▶
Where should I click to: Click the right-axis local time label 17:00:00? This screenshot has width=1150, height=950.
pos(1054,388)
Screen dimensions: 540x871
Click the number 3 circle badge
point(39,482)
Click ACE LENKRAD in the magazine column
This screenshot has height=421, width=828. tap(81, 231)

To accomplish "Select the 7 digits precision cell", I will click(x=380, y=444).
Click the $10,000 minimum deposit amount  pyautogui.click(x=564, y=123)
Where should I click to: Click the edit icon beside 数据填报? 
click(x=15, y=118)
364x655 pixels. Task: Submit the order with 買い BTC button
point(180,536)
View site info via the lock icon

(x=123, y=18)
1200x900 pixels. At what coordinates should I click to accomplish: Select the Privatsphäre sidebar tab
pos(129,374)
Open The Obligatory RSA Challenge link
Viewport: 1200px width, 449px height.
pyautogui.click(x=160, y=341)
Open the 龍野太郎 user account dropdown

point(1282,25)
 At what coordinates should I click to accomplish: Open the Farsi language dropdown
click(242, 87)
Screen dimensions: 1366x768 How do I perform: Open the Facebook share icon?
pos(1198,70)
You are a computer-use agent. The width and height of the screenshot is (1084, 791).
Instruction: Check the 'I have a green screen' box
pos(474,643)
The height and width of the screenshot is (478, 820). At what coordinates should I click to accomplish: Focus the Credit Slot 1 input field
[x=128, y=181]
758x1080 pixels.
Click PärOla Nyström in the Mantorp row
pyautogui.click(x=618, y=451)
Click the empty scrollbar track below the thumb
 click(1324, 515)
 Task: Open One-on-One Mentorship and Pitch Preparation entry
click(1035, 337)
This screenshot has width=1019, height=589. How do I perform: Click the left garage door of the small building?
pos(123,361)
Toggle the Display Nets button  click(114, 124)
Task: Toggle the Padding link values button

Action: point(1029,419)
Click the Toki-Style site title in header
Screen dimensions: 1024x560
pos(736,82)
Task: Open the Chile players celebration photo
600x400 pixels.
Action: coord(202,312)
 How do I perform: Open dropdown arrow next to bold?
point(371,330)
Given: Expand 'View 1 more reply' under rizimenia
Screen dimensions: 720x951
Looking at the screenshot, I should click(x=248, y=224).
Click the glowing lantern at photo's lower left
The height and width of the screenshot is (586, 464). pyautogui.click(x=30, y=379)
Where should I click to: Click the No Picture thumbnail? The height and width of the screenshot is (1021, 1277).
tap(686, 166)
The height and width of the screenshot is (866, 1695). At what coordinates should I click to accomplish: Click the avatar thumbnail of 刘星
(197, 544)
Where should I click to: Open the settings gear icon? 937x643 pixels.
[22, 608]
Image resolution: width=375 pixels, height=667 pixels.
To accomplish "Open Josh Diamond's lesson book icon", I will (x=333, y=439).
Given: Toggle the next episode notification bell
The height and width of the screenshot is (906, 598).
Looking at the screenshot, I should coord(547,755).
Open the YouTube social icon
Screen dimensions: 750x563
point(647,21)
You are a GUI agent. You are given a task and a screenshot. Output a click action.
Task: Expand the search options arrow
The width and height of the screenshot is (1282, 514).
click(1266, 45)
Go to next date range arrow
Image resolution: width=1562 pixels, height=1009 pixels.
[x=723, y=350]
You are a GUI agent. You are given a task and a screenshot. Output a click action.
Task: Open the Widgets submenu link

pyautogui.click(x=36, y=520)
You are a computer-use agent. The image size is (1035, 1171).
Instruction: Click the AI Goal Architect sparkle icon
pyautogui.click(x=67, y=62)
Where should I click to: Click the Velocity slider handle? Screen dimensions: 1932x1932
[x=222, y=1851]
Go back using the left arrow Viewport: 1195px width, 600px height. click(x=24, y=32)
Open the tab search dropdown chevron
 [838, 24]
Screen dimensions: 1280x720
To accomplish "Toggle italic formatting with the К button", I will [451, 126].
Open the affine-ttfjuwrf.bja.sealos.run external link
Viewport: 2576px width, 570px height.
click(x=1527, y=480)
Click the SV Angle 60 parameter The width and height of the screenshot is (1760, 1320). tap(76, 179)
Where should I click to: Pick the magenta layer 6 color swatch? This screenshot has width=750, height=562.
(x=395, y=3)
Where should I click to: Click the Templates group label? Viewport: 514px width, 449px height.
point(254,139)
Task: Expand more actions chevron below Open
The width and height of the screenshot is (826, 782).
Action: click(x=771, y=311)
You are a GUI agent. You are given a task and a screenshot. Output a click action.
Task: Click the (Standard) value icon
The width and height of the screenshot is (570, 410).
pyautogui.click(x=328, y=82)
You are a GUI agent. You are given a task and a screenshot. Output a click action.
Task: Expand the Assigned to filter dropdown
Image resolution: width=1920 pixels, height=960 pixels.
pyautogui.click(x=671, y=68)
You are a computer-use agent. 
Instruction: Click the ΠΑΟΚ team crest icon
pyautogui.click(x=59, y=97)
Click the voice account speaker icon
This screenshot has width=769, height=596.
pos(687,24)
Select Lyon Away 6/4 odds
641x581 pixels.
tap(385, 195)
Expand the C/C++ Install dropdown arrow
◀
The task >>
Return the material above in full, exactly as it appears.

Reply >>
Where should I click to: Click the right-axis local time label 17:00:00? This screenshot has width=1150, height=950.
pos(1054,388)
Screen dimensions: 540x871
Click the number 3 circle badge
point(39,482)
Click ACE LENKRAD in the magazine column
This screenshot has height=421, width=828. tap(81, 231)

To accomplish "Select the 7 digits precision cell", I will click(x=380, y=444).
Click the $10,000 minimum deposit amount  pyautogui.click(x=564, y=123)
Where should I click to: Click the edit icon beside 数据填报? 
click(x=15, y=118)
364x655 pixels. Task: Submit the order with 買い BTC button
point(180,536)
View site info via the lock icon

(x=123, y=18)
1200x900 pixels. At what coordinates should I click to accomplish: Select the Privatsphäre sidebar tab
pos(129,374)
Open The Obligatory RSA Challenge link
Viewport: 1200px width, 449px height.
pyautogui.click(x=160, y=341)
Open the 龍野太郎 user account dropdown

point(1282,25)
 At what coordinates should I click to accomplish: Open the Farsi language dropdown
click(242, 87)
Screen dimensions: 1366x768 How do I perform: Open the Facebook share icon?
pos(1198,70)
You are a computer-use agent. The width and height of the screenshot is (1084, 791).
Instruction: Check the 'I have a green screen' box
pos(474,643)
The height and width of the screenshot is (478, 820). At what coordinates should I click to accomplish: Focus the Credit Slot 1 input field
[x=128, y=181]
758x1080 pixels.
Click PärOla Nyström in the Mantorp row
pyautogui.click(x=618, y=451)
Click the empty scrollbar track below the thumb
 click(1324, 515)
 Task: Open One-on-One Mentorship and Pitch Preparation entry
click(1035, 337)
This screenshot has width=1019, height=589. How do I perform: Click the left garage door of the small building?
pos(123,361)
Toggle the Display Nets button  click(114, 124)
Task: Toggle the Padding link values button

Action: point(1029,419)
Click the Toki-Style site title in header
Screen dimensions: 1024x560
pos(736,82)
Task: Open the Chile players celebration photo
600x400 pixels.
Action: coord(202,312)
 How do I perform: Open dropdown arrow next to bold?
point(371,330)
Given: Expand 'View 1 more reply' under rizimenia
Screen dimensions: 720x951
Looking at the screenshot, I should click(x=248, y=224).
Click the glowing lantern at photo's lower left
The height and width of the screenshot is (586, 464). pyautogui.click(x=30, y=379)
Where should I click to: Click the No Picture thumbnail? The height and width of the screenshot is (1021, 1277).
tap(686, 166)
The height and width of the screenshot is (866, 1695). At what coordinates should I click to accomplish: Click the avatar thumbnail of 刘星
(197, 544)
Where should I click to: Open the settings gear icon? 937x643 pixels.
[22, 608]
Image resolution: width=375 pixels, height=667 pixels.
To accomplish "Open Josh Diamond's lesson book icon", I will (x=333, y=439).
Given: Toggle the next episode notification bell
The height and width of the screenshot is (906, 598).
Looking at the screenshot, I should coord(547,755).
Open the YouTube social icon
Screen dimensions: 750x563
point(647,21)
You are a GUI agent. You are given a task and a screenshot. Output a click action.
Task: Expand the search options arrow
The width and height of the screenshot is (1282, 514).
click(1266, 45)
Go to next date range arrow
Image resolution: width=1562 pixels, height=1009 pixels.
[x=723, y=350]
You are a GUI agent. You are given a task and a screenshot. Output a click action.
Task: Open the Widgets submenu link

pyautogui.click(x=36, y=520)
You are a computer-use agent. The image size is (1035, 1171).
Instruction: Click the AI Goal Architect sparkle icon
pyautogui.click(x=67, y=62)
Where should I click to: Click the Velocity slider handle? Screen dimensions: 1932x1932
[x=222, y=1851]
Go back using the left arrow Viewport: 1195px width, 600px height. click(x=24, y=32)
Open the tab search dropdown chevron
 [838, 24]
Screen dimensions: 1280x720
To accomplish "Toggle italic formatting with the К button", I will [451, 126].
Open the affine-ttfjuwrf.bja.sealos.run external link
Viewport: 2576px width, 570px height.
click(x=1527, y=480)
Click the SV Angle 60 parameter The width and height of the screenshot is (1760, 1320). tap(76, 179)
Where should I click to: Pick the magenta layer 6 color swatch? This screenshot has width=750, height=562.
(x=395, y=3)
Where should I click to: Click the Templates group label? Viewport: 514px width, 449px height.
point(254,139)
Task: Expand more actions chevron below Open
The width and height of the screenshot is (826, 782).
Action: click(x=771, y=311)
You are a GUI agent. You are given a task and a screenshot. Output a click action.
Task: Click the (Standard) value icon
The width and height of the screenshot is (570, 410).
pyautogui.click(x=328, y=82)
You are a GUI agent. You are given a task and a screenshot. Output a click action.
Task: Expand the Assigned to filter dropdown
Image resolution: width=1920 pixels, height=960 pixels.
pyautogui.click(x=671, y=68)
You are a computer-use agent. 
Instruction: Click the ΠΑΟΚ team crest icon
pyautogui.click(x=59, y=97)
Click the voice account speaker icon
This screenshot has width=769, height=596.
pos(687,24)
Select Lyon Away 6/4 odds
641x581 pixels.
tap(385, 195)
Expand the C/C++ Install dropdown arrow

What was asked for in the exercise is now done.